I think my experience in Chicago theater is why I don't worry about how I look as much as most actresses do. Maybe I should, but I don't have it in my DNA to worry about my hair and makeup, or worry about my wardrobe, or worry about if I'm naked. That's what Chicago theater is all about. You are emotionally raw. I come from that, and I do think it creates a visceral reaction and people connect to it because it is so spontaneous. It's not a planned thing. That's just how I was brought up.


We were older women who had spent a good portion of our careers just doing theater that we loved with our own companies, running the show, trying to create art. Here we are now getting a big fat check to do it on a much bigger stage, but really the principle is exactly the same, which is you do it for the love of it, you do it to connect with each other. If you connect with each other emotionally and authentically, the audience will connect that way, too.

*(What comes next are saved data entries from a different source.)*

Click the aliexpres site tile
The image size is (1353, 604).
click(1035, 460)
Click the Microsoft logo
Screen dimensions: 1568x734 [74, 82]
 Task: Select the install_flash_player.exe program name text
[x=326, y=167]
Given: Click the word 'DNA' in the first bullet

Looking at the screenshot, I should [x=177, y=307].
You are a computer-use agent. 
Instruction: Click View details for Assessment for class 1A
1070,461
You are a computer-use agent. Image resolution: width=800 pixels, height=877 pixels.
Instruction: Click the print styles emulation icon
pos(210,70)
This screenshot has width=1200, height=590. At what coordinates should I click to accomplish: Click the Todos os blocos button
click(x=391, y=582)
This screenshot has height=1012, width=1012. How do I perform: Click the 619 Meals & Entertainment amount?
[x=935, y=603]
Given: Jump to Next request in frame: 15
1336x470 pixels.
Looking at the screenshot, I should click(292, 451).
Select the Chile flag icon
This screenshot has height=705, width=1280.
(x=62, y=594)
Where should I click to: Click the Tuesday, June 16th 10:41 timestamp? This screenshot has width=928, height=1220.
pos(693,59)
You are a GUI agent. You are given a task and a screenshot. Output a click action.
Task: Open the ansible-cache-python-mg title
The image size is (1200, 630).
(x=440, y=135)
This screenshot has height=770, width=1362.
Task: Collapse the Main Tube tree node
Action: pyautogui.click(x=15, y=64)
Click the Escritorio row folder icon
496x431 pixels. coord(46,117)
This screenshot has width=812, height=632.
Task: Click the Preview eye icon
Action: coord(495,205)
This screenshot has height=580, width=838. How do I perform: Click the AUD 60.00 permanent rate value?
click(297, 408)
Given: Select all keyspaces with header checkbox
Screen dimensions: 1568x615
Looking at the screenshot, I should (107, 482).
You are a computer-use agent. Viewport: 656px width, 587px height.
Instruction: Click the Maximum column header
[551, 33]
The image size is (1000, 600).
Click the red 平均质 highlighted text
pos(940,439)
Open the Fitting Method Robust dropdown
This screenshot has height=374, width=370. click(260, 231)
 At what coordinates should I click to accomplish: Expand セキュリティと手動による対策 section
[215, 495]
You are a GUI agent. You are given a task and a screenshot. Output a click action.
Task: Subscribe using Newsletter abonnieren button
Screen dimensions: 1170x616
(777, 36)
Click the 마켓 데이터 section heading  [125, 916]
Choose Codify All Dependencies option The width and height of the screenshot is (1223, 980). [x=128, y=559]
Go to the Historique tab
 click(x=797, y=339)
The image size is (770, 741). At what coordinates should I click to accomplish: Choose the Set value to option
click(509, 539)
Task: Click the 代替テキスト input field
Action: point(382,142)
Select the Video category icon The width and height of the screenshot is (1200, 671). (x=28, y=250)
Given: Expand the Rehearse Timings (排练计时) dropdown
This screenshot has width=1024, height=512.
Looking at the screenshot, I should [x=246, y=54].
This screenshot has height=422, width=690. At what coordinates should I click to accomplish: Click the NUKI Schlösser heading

I feel like it's the tradition of that place [Chicago]. Our base in emotional realism is, I think, very specific to Chicago. I think that has to do with the cold and the working class and the commitment and the authenticity of it. When you take out large budgets, and you take out fame and fortune, you get a much purer form of art. That was always the thing in Chicago.


Mi now been friends for thirty years! I think about when I directed him at that tiny Café Voltaire when he was 17. And now we run into each other at the SAG Awards, the Emmys, the Tonys. It's surreal. We're all standing there going, "How did this happen?" It is really quite something.